Harare Nord
de Brian Chikwava

critiqué par Germain, le 15 décembre 2010
( - 73 ans)


La note:  étoiles
Dans la peau d'un immigré émouvant et drôle
J'ai déjà parlé dans ces colonnes - voir plus haut "Zigzag" de Olive Senior- de la collection "Ecrits d'ailleurs", chez Zoé, et de tout ce qu'elle entreprend pour exalter notre imaginaire : des livres venus du monde entier, remarquablement traduits, reliés et imprimés avec soin sur du papier de qualité : un semi-velin jaune, bien agréable à parcourir, avec des rabats dans la couverture fort utiles, quand, comme moi, on veut prendre des notes et les conserver à part...

Je n'en suis qu'au deuxième ouvrage et me voilà presque littéralement emballé.

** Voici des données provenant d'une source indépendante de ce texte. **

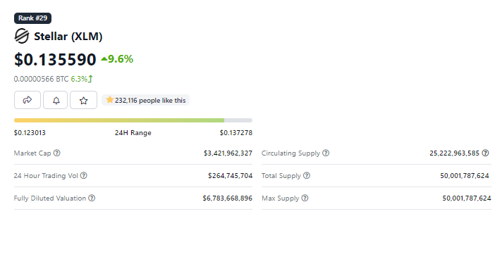The height and width of the screenshot is (266, 502).
Task: Click the Rank #29 badge
Action: (32, 18)
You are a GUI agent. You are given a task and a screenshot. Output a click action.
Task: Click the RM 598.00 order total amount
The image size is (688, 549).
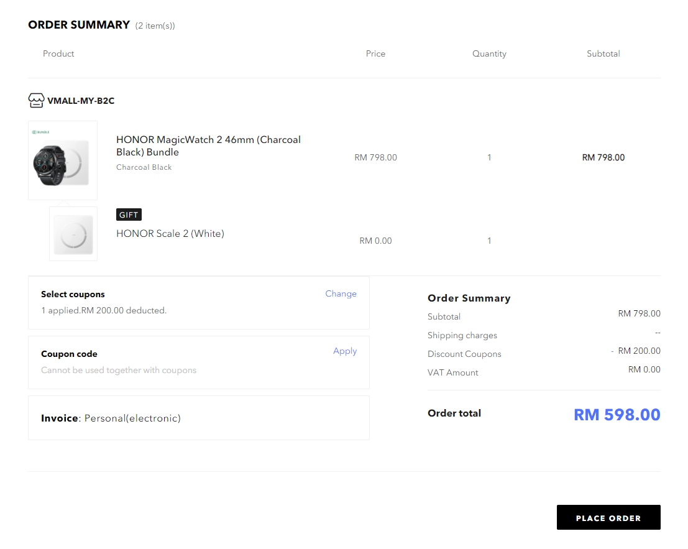coord(617,415)
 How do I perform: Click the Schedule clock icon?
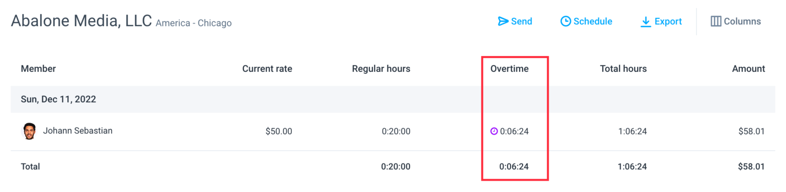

Nous n'avons là pas seulement l'étonnante possibilité de vivre d'autres destins, de l'intérieur, sous d'autres cieux, avec la complicité d'autres regards, le tout dans une atmosphère à la fois neuve, rythmée et vivante. Nous y parvenons aussi !

Qu'en est-il au juste avec Harare Nord ?

Son principal protagoniste est effronté, arrogant, manipulateur, incorrect, menaçant et tordu, il est aussi caustique, brillant, un peu sexy et drôle. Il est perdu. Il peut devenir fou. Cet "individu" est fraîchement arrivé du Zimbabwe à Londres, qu’il surnomme Harare Nord, du nom de la capitale de son pays bien aimé. Après quelques semaines chez un cousin peu accueillant, il s’installe dans un squat habité par quatre compatriotes, tous en quête d’une vie à peu près décente. C'est ainsi que la plus jeune des quatre loue son bébé aux femmes cherchant un appartement auprès des services sociaux.
L'auteur a doté son personnage d'une voix hautement singulière et poétique, dérangeante, féroce et caustique. Le lecteur le suit et ne manque pas de sourire quand il lit, par exemple : "Au début, on sait pas quoi se dire chaque chaque. Puis il sourit et me tape tape de son doigt coupé à sa façon joueuse (...) ca fait drôle quand il te frappe frappe avec son doigt coupé".

Olive Senior nous offrait un livre-monde ouvert sur l'opéra de la vie ; Brian Chikwawa, lui, nous plonge dans un bain linguistique émouvant et drôle. Du renouveau et un régal pour le lecteur.